Still… as a reporter, he hated misquotes, and he couldn’t let the comment slide. “I said you were too nice, not weak,” he corrected.
“Same thing,” she practically hissed, the expanse of her neck beginning to turn pink.
“No, it’s not. I’ll consult my thesaurus if you’d like, but I’m pretty sure nice and weak -”
“Too nice, Danny. Not just nice.”
“Fine. Too nice,” he emphasized for her benefit. ‘But that’s not the -”
“You think your exact words matter to Leo McGarry? To the Governor?” She shook her head, answering her own question. “The people who pay me aren’t going to parse out each and every word. They don’t care. And if they think I’m weak -”
“I’m thinkin’ a geek like Jed Bartlet probably is gonna do that.” But before CJ could say anymore, Danny waved her off. “And he’s going to care, but he’ll keep you on board anyway. You wanna know why?”
“You don’t know that,” she stressed.
“Yeah, I do,” he told her immediately and then repeated, “You wanna know why?” His fingers gripped the lip of the trunk tightly, because, as much as he wanted to relax, Danny understood they were on the cusp of a real fight. And he couldn’t stop him body from tensing at that.
Her thin lips contorted into something that was half-sneer, half-frown. But CJ conceded nonetheless. “Sure. Tell me.”
“They know you’re nice,” he told her, wiping sweat off of his forehead. “And they’re old school enough to believe that that’s not a good thing, but they’ll get over it. Because part of them understands that they need to play nice with the press, even if they don’t like it.”
“Yeah,” she agreed. “I know that.”
“That’s not gonna be your problem,” Danny said confidently.

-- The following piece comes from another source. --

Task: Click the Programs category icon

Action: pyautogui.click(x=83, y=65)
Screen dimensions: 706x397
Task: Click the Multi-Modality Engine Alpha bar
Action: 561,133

She shot him a dark look with her green eyes. “Then what is my problem?”
“You got two scenarios. The first - you get too comfortable with the press; you say something you shouldn’t, and we get a hold of it.”
“That’s true for anyone,” CJ defended, folding her arms across her chest.
“Yeah, but I’m willing to bet it’ll be you who does it. Not Toby Ziegler.” He pushed away from the car then, moving closer to her. “Leo might forgive that once, but soon enough you’ll be a liability. They’ll stop telling you things, because they won’t believe you can keep quiet about it. They’ll cut you off at the knees.” CJ opened her mouth to say something, but he cut her off. “The second scenario is you guys get blind-sighted by something, and they blame you for it anyway.”
“You’re wrong,” she said stubbornly, despite probably knowing that he was, actually, right. But before he could say anymore, a car - filled with a couple of Danny’s colleagues from the press pool - pulled up. Immediately CJ grabbed her coat and started towards the red Taurus waiting for them. Her low heels scuffing against the ground, she turned to the redhead once more and told him, “I know what I’m getting into, Danny. I’m not naïve, and I know how to handle myself.”
The “I don’t want you to get hurt, CJ” he uttered surprised even him. He hadn’t expected to say it, didn’t understand where it came from. But as soon as the words had been said, Danny could recognize the truth in them.
She was his age, but, looking at her now, her hair whipping in a sudden wind, she looked so young. And that would probably help him do his job - because he’d be able to take her on. But it filled his heart with dread, knowing what this would do to her.
Wrenching one of the car doors open to get in, she looked at him sharply. “I plan to be standing when this is over. Don’t worry about me.”
Danny collected his own things from the trunk of the car. His cell phone warm in his hands, he sadly walked away from the rental.
CJ sat down, the conversation over, slamming the door shut behind her. His admittance - “But I do worry about you” - swallowed up by the sound.